O procurador Guilherme Schelb se reúne, no início da tarde desta quinta-feira (22), com o presidente eleito Jair Bolsonaro na Granja do Torto, em Brasília. Ele é o principal cotado para assumir o Ministério da Educação, depois que o nome de Mozart Ramos perdeu força devido às críticas da bancada evangélica.
Schelb é abertamente defensor do projeto Escola Sem Partido e já se posicionou favorável ao tema em comissão especial sobre o assunto, em 2017. Ele também afirma ser contra "discussão de gênero" nas escolas.
A indicação de Schelb seria um agrado de Bolsonaro à bancada evangélica, que reagiu negativamente ao nome do educador Mozart Neves, do Instituto Ayrton Senna, considerado mais moderado.
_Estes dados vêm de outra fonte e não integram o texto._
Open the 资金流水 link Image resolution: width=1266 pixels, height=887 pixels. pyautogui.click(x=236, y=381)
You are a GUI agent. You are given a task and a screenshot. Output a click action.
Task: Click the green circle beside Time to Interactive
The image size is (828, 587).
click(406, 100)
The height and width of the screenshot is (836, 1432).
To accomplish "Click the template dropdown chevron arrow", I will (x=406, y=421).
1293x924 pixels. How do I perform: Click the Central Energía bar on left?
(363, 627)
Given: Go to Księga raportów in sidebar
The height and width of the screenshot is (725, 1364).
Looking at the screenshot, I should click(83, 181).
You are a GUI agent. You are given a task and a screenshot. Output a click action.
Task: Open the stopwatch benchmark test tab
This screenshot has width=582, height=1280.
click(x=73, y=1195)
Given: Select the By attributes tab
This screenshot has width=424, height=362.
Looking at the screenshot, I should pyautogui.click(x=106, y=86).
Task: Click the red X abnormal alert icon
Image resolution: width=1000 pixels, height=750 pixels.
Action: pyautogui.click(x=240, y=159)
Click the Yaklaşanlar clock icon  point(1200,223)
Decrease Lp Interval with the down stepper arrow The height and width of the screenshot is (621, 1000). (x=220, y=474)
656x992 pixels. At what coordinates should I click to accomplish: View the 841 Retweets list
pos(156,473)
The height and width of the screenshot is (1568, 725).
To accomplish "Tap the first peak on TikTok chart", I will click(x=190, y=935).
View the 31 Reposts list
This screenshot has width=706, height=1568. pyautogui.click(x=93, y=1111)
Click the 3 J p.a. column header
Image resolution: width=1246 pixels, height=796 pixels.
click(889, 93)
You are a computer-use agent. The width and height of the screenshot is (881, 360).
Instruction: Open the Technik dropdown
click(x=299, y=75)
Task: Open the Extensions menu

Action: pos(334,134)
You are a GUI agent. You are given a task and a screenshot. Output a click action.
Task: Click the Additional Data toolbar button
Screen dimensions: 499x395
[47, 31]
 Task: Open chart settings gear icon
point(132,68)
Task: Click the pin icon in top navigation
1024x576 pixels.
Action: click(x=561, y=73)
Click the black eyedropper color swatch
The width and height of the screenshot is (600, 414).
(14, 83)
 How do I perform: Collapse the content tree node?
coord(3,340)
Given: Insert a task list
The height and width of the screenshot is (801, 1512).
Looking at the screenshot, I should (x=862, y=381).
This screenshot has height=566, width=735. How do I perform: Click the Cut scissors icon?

Onyx Lorenzoni, futuro ministro da Casa Civil, ainda não descarta o nome de Mozart. Ele destacou a "grande contribuição" do Instituto Ayrton Senna, do qual ele é diretor, para a transição de governo.
Guilherme Schelb fez parte da equipe do Ministério Público Federal (MPF) apelidada de "meninos de ouro" por conta da tenacidade contra a corrupção. Atuou na investigação da privatização do Banespa e do uso de aviões da FAB para eventos privados por ministros do governo Fernando Henrique Cardoso (PSDB).
Autor de estudos sobre violência infanto-juvenil, envolveu-se em polêmica ao pedir patrocínio a fabricante de cigarros que se beneficiou com apurações sobre quadrilhas de falsificadores do produto. Atualmente, atua na Procuradoria Regional da República da 1ª Região. Ele integrou a diretoria da Associação Nacional dos Juristas Evangélicos até 2016. A associação afirma que ele foi afastado da entidade "por motivos que não competem vir a público".